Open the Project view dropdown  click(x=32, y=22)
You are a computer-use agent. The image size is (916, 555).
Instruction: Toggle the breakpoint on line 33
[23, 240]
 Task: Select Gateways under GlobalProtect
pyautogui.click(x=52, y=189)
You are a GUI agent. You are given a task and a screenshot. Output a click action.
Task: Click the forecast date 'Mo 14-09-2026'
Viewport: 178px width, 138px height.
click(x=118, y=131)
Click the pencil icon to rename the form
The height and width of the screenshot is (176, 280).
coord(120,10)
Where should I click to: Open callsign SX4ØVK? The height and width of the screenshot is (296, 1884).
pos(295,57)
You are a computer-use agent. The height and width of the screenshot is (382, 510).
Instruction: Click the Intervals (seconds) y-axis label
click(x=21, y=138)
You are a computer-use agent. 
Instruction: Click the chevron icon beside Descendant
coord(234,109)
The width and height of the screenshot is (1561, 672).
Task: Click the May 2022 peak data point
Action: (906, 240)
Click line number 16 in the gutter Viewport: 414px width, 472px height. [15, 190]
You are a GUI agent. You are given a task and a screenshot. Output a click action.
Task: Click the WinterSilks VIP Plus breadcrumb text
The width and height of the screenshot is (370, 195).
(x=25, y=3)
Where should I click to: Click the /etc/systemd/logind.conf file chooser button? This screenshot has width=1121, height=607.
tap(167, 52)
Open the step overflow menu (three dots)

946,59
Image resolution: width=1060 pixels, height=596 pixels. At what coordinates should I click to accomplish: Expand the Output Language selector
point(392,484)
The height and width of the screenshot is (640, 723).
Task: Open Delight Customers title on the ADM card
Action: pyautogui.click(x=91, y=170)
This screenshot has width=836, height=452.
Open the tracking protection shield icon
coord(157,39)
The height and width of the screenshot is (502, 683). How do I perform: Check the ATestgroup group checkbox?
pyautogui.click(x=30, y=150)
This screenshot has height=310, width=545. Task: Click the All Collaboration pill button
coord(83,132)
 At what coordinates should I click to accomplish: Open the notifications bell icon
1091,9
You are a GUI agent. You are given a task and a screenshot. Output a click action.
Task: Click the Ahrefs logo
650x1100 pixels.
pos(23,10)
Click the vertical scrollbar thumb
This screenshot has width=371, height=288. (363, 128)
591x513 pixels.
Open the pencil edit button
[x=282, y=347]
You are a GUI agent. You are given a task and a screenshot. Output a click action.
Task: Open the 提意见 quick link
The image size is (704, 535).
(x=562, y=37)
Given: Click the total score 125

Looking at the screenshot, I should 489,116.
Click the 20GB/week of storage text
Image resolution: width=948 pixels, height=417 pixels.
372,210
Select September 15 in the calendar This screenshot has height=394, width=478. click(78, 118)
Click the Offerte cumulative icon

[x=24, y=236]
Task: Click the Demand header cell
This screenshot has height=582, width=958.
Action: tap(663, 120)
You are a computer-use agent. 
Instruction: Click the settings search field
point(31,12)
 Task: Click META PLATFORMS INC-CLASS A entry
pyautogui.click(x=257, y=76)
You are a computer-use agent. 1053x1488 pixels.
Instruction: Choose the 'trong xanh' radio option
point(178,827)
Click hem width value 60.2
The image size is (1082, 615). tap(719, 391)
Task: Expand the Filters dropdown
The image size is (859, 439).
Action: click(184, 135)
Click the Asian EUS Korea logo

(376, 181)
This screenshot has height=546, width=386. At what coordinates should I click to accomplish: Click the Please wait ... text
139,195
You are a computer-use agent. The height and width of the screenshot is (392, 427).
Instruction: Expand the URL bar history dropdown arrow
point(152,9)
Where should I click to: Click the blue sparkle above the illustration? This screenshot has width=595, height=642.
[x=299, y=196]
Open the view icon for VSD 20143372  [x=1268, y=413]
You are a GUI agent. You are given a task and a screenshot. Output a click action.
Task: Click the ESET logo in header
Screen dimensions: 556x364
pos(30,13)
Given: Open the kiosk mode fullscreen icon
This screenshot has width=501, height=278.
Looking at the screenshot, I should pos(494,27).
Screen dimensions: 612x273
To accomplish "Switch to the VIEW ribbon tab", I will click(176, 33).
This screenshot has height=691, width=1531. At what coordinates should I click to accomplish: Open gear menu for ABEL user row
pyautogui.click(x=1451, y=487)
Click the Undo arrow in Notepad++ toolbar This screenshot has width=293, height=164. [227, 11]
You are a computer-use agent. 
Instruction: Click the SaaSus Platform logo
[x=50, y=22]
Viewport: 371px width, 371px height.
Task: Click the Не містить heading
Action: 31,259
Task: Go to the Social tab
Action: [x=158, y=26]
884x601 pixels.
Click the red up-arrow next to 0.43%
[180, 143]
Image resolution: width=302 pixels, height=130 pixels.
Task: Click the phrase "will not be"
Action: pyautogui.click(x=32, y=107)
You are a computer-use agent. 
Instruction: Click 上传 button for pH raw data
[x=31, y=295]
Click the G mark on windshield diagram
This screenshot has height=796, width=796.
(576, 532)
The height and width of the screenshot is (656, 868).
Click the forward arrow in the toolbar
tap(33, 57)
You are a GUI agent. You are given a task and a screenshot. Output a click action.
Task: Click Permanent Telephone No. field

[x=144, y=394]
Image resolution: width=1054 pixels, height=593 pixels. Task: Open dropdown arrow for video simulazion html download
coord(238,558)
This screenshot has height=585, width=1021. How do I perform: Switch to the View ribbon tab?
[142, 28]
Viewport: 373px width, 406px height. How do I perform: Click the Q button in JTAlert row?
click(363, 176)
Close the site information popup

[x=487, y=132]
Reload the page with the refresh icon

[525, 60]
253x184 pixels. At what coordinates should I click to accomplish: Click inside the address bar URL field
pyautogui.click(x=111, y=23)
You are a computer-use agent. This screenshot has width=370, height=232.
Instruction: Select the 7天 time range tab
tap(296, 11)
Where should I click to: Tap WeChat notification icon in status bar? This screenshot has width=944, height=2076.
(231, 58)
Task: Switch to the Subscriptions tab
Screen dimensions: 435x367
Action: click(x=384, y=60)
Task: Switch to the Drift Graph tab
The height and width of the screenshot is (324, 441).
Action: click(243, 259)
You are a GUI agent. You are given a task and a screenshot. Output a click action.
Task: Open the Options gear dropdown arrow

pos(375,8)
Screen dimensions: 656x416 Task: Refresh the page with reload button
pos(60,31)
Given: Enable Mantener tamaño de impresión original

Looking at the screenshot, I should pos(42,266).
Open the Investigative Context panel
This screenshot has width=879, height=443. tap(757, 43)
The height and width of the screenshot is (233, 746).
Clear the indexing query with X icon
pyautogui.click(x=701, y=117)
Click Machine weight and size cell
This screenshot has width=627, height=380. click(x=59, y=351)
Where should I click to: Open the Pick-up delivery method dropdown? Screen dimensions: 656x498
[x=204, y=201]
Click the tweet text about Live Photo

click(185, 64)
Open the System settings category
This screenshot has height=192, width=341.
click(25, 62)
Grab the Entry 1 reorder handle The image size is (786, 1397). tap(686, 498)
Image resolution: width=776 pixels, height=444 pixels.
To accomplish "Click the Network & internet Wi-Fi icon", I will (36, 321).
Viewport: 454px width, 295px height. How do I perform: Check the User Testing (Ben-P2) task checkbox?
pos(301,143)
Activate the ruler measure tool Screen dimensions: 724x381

■ YOUR INSTRUCTIONS
Once you have counted the lines of the material that include "header", give only that number.

■ WRITTEN SOLUTION
2